## What you should do
Please copy the items verbatim, from the line with "The width and height of the screenshot is (973, 421)." up to and including the line with "will click(x=908, y=290).".

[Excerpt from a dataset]
--

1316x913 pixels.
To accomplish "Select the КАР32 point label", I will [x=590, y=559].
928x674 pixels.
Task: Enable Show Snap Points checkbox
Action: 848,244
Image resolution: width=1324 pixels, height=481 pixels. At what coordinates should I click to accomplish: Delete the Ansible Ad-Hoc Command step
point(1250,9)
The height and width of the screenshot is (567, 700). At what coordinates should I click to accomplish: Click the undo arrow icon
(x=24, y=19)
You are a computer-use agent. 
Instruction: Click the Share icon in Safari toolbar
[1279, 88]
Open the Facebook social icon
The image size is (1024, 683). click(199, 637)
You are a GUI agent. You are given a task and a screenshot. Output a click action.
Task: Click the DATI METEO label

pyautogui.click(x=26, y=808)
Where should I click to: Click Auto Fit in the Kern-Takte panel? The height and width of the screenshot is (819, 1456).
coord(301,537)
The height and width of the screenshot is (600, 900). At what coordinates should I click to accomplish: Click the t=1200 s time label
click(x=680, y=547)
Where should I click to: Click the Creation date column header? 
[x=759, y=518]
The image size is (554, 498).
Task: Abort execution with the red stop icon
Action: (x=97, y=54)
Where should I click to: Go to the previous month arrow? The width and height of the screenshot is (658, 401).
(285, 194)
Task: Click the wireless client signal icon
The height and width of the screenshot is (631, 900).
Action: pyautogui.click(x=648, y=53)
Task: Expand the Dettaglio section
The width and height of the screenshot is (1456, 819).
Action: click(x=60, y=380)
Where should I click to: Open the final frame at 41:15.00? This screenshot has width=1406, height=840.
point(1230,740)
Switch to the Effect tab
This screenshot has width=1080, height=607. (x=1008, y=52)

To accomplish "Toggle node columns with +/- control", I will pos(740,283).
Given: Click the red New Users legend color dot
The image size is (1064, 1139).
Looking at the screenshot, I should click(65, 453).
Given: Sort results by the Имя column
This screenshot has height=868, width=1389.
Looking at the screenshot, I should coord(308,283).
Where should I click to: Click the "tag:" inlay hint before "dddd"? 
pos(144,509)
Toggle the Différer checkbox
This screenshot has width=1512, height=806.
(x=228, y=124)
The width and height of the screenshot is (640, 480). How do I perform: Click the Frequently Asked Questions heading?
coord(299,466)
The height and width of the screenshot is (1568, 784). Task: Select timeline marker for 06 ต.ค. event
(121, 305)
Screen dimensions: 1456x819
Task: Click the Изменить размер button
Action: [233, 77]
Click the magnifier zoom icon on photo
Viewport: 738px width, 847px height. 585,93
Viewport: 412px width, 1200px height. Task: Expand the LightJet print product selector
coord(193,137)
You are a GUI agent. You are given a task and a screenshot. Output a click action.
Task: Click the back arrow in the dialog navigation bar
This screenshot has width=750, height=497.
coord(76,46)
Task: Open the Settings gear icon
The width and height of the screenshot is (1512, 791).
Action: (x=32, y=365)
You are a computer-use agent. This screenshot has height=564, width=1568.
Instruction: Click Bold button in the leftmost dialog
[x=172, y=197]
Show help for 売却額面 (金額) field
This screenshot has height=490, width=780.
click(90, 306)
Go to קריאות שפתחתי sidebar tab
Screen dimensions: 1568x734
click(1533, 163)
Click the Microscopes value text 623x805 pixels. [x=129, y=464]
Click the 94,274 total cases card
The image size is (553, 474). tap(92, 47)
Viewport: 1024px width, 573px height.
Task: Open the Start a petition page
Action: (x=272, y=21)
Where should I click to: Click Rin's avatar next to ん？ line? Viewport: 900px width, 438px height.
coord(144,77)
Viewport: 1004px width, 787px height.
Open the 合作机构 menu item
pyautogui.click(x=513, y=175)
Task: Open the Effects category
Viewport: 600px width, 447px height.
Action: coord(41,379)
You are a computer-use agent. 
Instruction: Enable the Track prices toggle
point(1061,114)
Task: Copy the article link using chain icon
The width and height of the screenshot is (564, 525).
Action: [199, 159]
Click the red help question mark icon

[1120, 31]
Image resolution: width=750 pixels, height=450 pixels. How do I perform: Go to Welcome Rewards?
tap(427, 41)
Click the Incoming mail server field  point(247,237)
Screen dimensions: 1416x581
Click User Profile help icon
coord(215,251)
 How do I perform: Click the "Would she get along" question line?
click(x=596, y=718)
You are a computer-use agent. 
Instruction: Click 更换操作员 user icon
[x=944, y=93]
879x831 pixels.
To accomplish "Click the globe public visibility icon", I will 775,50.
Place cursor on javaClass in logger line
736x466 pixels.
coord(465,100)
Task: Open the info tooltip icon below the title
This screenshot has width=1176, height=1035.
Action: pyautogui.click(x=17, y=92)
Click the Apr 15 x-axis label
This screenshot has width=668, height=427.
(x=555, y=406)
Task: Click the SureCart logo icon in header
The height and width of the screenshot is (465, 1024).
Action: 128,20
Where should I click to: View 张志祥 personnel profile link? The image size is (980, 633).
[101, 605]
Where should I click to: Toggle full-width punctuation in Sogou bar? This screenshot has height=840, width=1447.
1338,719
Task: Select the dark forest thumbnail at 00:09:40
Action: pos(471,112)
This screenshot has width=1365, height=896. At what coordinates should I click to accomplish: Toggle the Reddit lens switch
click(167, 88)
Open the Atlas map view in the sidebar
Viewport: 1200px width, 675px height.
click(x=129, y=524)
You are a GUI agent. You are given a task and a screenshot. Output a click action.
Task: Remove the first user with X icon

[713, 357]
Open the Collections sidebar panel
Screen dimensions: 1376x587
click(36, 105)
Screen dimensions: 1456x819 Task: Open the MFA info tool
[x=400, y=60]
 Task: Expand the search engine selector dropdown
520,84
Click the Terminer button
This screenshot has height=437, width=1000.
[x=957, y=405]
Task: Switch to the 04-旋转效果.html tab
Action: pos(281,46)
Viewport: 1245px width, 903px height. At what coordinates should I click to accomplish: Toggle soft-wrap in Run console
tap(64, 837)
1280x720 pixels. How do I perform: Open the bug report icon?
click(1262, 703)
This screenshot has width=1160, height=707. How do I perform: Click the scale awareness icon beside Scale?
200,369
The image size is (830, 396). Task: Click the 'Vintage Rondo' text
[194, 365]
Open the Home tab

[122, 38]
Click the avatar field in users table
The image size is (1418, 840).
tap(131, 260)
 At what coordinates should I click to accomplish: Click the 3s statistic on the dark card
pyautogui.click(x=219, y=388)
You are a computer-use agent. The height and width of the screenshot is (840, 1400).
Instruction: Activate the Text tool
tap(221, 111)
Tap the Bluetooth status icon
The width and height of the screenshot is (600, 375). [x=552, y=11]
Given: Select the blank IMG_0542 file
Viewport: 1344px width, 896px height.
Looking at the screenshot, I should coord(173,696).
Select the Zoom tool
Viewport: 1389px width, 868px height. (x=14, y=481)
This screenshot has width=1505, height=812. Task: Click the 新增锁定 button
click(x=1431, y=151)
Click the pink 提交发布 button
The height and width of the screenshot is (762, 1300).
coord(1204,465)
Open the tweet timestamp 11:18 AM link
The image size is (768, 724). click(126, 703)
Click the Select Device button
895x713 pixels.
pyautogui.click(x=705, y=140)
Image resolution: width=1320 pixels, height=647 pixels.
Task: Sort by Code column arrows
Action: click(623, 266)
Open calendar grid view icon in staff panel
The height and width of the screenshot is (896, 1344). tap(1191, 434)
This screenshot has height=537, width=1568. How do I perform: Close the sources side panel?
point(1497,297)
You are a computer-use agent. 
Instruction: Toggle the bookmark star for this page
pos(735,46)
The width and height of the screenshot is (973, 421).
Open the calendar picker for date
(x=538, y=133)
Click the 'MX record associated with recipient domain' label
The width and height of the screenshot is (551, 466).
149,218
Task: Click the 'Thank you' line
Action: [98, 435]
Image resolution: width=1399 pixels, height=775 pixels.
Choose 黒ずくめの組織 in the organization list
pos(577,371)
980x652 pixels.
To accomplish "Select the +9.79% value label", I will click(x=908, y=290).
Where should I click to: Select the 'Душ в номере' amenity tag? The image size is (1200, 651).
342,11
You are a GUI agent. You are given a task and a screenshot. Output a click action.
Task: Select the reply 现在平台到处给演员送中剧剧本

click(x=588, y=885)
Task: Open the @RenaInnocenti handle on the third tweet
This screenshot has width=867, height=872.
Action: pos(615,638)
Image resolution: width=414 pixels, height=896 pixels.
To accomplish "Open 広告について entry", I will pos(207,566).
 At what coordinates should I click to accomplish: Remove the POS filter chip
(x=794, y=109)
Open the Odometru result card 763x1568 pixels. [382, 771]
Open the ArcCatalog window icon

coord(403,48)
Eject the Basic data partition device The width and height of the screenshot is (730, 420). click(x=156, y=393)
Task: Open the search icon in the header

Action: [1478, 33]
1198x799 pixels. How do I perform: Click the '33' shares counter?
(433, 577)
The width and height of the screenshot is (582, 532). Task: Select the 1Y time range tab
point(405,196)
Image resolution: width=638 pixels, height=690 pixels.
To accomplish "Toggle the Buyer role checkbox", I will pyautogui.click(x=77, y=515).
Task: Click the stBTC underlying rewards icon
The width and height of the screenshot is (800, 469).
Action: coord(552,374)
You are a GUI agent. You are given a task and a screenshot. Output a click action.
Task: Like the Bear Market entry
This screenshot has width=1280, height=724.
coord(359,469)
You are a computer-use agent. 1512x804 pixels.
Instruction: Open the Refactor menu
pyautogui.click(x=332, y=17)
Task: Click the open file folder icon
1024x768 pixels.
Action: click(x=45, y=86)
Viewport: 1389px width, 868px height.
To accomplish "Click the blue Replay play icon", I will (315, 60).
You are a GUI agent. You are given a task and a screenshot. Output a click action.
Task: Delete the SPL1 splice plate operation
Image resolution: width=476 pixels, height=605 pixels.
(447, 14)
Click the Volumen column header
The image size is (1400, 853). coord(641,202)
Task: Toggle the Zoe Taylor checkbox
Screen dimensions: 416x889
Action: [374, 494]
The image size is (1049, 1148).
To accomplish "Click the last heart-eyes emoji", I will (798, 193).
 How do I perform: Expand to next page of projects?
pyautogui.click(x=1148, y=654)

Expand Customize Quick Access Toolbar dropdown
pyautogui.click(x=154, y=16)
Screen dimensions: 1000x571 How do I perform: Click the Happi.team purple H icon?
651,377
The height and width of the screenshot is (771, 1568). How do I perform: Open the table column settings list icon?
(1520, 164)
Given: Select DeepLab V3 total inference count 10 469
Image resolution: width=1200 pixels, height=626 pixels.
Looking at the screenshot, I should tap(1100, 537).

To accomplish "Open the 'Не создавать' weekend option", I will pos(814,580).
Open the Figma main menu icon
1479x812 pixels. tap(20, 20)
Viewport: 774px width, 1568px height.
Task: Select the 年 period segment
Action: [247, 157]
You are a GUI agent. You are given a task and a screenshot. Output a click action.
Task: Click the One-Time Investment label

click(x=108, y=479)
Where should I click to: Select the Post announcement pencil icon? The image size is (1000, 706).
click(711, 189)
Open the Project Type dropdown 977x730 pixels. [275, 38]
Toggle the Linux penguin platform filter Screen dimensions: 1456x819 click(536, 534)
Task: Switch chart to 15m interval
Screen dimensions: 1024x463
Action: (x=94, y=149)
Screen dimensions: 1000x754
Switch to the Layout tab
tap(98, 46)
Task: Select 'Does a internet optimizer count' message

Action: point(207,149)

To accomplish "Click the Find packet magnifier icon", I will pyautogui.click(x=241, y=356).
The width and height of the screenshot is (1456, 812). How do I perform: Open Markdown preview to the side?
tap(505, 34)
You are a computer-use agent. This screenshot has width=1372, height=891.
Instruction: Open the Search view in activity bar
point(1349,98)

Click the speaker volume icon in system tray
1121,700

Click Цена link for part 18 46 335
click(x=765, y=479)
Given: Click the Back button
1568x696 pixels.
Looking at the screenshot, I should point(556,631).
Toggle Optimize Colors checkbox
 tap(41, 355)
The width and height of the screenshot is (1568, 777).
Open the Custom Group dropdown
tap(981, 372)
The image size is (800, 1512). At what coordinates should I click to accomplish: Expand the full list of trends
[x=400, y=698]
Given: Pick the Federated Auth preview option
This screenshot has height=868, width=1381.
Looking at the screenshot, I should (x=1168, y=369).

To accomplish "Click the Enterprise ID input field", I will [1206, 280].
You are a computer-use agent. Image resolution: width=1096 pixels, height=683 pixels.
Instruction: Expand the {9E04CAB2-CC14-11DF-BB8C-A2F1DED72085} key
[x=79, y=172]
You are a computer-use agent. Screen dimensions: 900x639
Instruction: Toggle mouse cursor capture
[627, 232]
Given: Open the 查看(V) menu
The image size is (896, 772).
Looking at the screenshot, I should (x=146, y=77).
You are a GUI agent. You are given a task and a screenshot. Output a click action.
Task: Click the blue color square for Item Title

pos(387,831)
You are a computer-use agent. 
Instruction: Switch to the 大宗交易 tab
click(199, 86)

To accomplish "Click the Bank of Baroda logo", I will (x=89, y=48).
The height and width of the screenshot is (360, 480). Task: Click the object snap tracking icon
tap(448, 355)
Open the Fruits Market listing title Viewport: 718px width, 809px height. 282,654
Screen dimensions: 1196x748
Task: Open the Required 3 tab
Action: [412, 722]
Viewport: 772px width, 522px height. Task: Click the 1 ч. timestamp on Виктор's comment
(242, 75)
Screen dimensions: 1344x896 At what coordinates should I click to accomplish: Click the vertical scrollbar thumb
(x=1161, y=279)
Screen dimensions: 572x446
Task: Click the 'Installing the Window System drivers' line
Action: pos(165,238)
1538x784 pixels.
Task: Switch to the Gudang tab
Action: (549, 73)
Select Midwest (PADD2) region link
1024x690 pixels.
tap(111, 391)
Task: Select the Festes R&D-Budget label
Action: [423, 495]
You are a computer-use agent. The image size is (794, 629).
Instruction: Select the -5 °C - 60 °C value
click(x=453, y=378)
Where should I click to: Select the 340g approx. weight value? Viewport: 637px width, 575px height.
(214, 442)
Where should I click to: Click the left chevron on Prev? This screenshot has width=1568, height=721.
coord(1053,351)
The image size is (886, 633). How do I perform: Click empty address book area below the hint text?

--

## Result below
The width and height of the screenshot is (973, 421).
Open the calendar picker for date
(x=538, y=133)
Click the 'MX record associated with recipient domain' label
The width and height of the screenshot is (551, 466).
149,218
Task: Click the 'Thank you' line
Action: [98, 435]
Image resolution: width=1399 pixels, height=775 pixels.
Choose 黒ずくめの組織 in the organization list
pos(577,371)
980x652 pixels.
To accomplish "Select the +9.79% value label", I will click(x=908, y=290).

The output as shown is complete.